Nevertheless, Municipal Home Rule Law § 10 (1) (ii) (d) (3), which is also a general state law, specifically permits a town, as opposed to a county (see § 10 [1] [ii] [b]), to amend or supersede through its local laws any provision of the Town Law relating to the property of the town “notwithstanding that such provision is a general law, unless the legislature expressly shall have prohibited the adoption of such a local law.” Because the Legislature has not expressly prohibited defendant from enacting a more restrictive notice requirement than that contained in Town Law § 65-a (1), defendant was entitled to do so (see Bacon v Arden, 244 AD2d 940, 940-941 [1997]; Canzano v Town of Gates, 85 AD2d 878, 879 [1981]; see generally Walker v Town of Hempstead, 190 AD2d 364, 369-370 [1993], affd 84 NY2d 360 [1994]). The notice provisions of Town Code § 68-2 (A) are thus valid and, contrary to plaintiffs contention, defendant was not required to establish that it lacked constructive notice of the pothole in order to establish its entitlement to summary judgment dismissing the amended complaint.

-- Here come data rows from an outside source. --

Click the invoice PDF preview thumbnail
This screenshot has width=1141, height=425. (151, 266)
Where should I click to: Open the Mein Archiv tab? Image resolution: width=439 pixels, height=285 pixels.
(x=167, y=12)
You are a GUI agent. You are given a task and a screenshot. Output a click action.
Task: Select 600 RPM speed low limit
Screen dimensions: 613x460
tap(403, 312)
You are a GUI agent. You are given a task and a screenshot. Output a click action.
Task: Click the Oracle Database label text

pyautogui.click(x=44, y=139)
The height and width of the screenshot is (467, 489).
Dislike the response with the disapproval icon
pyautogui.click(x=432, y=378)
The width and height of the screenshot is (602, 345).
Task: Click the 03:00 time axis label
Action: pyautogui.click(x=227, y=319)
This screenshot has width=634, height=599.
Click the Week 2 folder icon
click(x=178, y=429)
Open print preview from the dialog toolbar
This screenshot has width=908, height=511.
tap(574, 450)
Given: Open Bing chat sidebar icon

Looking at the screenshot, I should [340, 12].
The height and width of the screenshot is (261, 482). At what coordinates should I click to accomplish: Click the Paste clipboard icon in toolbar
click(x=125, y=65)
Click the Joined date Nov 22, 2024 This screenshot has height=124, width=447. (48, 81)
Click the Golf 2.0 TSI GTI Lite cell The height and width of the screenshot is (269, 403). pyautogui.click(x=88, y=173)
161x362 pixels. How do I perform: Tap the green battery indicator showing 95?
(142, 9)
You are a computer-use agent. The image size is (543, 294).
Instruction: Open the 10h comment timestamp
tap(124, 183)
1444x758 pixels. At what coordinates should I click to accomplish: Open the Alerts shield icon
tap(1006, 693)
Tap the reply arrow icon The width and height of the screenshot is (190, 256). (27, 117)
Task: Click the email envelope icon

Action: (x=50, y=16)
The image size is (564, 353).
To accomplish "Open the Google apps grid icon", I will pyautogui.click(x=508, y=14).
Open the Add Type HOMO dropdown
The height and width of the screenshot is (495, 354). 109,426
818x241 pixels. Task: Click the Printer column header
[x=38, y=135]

Contrary to plaintiffs further contention, defendant was not required to establish that it did not create the dangerous condition through an affirmative act of negligence in order to establish its entitlement to summary judgment. There are two recognized exceptions to the prior written notice rules, i.e., “where the locality created the defect or hazard through an affirmative act of negligence . . . and where a ‘special use’ confers *1567a special benefit upon the locality” (Amabile v City of Buffalo, 93 NY2d 471, 474 [1999]). Where, as here, there is a prior written notice provision, a municipal defendant meets its initial burden by establishing that it did not receive prior written notice of the allegedly dangerous condition, and the burden then shifts to the plaintiff to raise a triable issue of fact whether one of the exceptions applies (see Gold v County of Westchester, 15 AD3d 439, 440 [2005]). The affirmative negligence exception, relied upon by plaintiff in this case, is “limited to work by the [locality] that immediately results in the existence of a dangerous condition” (Bielecki v City of New York, 14 AD3d 301, 301 [2005]), and does not apply to conditions that develop over time, such as the pothole in question (see Torres v City of New York, 39 AD3d 438 [2007]; Gold, 15 AD3d at 440). We thus conclude that plaintiff failed to raise a triable issue of fact whether the affirmative negligence exception applies. Present—Scudder, P.J., Centra, Carni, Sconiers and Green, JJ.